T/TT Director, Center for AI and Deep Learning Seminar: Mathematical and Algorithmic Innovations in AI: From Preference Learning to Language Models

Speaker: Yuan Yao

Location: 60 Fifth Avenue, Room 7th floor open space

Date: Monday, December 9, 2024

This talk delves into some advanced mathematical frameworks and algorithmic innovations that drive the development of more reliable, efficient, and robust AI systems: 1) Topological and Geometric Preference Learning via Hodge Theory: We introduce a novel approach to preference learning using Hodge theory, employing topological and geometric tools to decompose preferences into consistent and cyclic components.
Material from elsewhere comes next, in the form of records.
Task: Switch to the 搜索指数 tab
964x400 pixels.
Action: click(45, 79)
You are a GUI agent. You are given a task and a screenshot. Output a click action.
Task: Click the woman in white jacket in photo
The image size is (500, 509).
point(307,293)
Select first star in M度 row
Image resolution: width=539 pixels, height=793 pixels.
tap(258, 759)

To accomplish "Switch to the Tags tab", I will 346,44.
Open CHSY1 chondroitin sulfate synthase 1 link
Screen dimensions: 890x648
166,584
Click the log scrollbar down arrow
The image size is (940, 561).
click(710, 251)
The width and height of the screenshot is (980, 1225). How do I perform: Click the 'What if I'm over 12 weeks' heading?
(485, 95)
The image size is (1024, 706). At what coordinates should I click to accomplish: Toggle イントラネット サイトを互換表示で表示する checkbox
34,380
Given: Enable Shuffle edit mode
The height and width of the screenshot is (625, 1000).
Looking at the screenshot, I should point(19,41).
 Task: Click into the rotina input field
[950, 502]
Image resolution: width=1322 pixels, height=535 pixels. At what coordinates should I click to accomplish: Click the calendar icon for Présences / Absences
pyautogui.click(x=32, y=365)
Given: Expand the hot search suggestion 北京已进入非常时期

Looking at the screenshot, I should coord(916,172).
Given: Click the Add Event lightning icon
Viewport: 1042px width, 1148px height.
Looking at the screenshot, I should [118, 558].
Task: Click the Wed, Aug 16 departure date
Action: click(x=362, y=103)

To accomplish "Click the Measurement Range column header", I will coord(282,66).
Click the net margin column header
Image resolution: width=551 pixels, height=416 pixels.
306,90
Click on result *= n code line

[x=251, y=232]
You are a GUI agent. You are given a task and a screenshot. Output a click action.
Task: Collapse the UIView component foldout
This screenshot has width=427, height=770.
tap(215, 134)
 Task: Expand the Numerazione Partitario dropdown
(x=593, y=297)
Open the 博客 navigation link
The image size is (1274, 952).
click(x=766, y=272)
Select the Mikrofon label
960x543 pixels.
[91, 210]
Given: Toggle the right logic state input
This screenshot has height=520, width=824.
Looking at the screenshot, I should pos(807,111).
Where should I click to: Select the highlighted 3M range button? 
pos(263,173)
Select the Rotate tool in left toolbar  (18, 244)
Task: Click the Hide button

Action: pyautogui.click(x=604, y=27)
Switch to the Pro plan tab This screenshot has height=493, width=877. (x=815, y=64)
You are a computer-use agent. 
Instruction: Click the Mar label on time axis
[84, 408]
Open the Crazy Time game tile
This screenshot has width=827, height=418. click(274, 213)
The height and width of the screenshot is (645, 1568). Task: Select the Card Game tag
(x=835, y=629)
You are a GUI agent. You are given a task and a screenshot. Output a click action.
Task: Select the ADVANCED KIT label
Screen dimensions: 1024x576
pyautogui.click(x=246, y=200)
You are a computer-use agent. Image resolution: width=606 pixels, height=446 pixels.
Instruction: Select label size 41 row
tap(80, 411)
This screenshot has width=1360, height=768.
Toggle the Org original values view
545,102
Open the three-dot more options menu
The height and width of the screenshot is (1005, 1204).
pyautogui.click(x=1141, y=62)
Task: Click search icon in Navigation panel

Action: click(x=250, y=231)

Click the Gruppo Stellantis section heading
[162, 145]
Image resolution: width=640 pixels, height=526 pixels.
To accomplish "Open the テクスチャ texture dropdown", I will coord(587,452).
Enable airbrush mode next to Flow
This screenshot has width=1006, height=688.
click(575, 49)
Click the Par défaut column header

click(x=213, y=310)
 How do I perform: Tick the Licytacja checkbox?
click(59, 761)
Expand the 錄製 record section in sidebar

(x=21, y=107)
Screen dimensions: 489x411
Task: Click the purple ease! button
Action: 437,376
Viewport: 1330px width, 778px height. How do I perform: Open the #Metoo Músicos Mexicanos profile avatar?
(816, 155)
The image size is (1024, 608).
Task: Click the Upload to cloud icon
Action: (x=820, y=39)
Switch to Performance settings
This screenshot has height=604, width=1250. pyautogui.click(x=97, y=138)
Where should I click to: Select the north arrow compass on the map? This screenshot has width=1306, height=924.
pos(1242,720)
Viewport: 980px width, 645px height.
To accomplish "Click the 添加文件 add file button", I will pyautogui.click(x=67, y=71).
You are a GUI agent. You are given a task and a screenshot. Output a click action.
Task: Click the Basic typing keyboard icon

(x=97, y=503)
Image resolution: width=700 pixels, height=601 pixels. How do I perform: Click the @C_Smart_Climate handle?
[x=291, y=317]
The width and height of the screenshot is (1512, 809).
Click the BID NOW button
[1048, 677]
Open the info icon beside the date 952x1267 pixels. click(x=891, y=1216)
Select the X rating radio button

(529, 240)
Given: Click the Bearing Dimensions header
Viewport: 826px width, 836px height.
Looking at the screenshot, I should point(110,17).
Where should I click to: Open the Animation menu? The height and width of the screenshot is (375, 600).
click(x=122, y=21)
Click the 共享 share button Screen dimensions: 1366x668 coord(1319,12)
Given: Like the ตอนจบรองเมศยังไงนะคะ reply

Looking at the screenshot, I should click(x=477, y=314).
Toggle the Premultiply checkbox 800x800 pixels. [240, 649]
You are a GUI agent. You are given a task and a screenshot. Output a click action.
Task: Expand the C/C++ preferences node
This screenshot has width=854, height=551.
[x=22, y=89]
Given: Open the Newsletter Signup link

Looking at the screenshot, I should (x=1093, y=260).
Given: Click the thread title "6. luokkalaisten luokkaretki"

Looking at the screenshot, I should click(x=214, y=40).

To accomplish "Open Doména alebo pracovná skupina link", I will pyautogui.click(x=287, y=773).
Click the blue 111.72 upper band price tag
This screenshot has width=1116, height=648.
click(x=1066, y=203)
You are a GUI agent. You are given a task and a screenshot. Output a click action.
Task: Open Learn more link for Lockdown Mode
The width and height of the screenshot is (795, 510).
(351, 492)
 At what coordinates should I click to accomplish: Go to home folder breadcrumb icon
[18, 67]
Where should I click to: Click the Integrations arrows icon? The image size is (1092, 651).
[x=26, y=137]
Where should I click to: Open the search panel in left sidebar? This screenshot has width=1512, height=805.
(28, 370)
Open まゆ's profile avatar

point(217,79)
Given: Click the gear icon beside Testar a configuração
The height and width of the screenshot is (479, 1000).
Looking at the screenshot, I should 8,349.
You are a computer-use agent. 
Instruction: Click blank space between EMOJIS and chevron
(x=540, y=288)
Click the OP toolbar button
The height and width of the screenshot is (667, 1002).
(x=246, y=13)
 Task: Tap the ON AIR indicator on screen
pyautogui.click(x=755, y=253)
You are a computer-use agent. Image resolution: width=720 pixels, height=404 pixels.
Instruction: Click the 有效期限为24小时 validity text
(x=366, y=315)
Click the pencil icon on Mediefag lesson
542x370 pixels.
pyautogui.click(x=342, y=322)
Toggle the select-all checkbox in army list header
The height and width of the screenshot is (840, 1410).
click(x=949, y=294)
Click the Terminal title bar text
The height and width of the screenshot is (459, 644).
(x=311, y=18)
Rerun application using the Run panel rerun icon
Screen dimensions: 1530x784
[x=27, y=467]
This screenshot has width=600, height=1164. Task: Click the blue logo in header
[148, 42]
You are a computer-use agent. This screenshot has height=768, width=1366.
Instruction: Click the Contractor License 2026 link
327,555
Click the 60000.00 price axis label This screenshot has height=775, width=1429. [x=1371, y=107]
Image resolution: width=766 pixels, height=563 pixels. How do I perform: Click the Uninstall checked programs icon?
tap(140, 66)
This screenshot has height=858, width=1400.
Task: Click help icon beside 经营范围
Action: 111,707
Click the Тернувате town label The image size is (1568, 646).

Applications in AI, including recommendation systems and visual in-context learning, will be discussed. 2) Beyond Gradient Descent: We explore alternative optimization techniques such as mirror descent, ADMM, and Block-Coordinate Descent (BCD). These methods address some challenges in training deep neural networks, offering enhanced interpretability and efficiency. 3) Learning Dynamics and Multi-Modalities in Large Language Models (LLMs) for Sciences: We investigate how LLMs process and integrate multi-modal data—such as graphs, images, and sequences—to learn dynamics and chemical reactions, with a focus on applications in chemistry and physics. By examining these topics, this talk showcases cutting-edge methodologies at the intersection of mathematics, optimization, and AI, paving the way for transformative advancements across a variety of scientific domains.